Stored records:
• • • •

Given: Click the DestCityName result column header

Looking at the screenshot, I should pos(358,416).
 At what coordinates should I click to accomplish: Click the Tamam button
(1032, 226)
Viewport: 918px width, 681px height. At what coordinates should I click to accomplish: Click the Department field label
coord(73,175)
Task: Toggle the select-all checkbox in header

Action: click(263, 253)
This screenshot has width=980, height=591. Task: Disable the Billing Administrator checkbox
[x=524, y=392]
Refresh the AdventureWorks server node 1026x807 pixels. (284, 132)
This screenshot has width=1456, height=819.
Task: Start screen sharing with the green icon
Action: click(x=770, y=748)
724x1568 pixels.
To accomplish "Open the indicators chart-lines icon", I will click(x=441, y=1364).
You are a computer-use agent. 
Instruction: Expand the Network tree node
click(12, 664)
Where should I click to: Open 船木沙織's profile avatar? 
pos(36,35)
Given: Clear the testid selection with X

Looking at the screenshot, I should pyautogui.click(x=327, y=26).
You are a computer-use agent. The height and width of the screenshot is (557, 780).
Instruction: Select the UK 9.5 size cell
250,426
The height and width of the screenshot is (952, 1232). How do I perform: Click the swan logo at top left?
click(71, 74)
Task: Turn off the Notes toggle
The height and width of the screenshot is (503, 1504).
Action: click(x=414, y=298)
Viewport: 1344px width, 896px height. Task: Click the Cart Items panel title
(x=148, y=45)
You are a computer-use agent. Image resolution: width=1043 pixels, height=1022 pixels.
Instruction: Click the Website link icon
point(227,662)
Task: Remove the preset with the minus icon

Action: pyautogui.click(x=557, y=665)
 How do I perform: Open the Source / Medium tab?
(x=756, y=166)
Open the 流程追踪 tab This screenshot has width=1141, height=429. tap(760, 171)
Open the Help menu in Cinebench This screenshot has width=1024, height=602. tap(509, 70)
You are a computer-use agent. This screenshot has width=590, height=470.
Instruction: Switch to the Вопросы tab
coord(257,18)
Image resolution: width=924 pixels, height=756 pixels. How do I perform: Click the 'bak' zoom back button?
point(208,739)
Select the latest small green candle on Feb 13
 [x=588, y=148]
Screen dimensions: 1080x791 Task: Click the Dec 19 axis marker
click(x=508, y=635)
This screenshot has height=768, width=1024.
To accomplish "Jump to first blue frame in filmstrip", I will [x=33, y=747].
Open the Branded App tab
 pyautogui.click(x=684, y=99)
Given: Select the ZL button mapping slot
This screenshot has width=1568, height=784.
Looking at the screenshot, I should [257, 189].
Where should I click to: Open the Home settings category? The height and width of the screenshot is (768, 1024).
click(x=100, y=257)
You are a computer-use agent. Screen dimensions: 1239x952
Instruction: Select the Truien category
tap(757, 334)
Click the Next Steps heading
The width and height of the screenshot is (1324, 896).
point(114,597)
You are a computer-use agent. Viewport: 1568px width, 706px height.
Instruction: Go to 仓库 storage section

• • • •

What the task asks
For every line in the data above that has the string "will", return that line.

Written solution
To accomplish "Open the indicators chart-lines icon", I will click(x=441, y=1364).
To accomplish "Jump to first blue frame in filmstrip", I will [x=33, y=747].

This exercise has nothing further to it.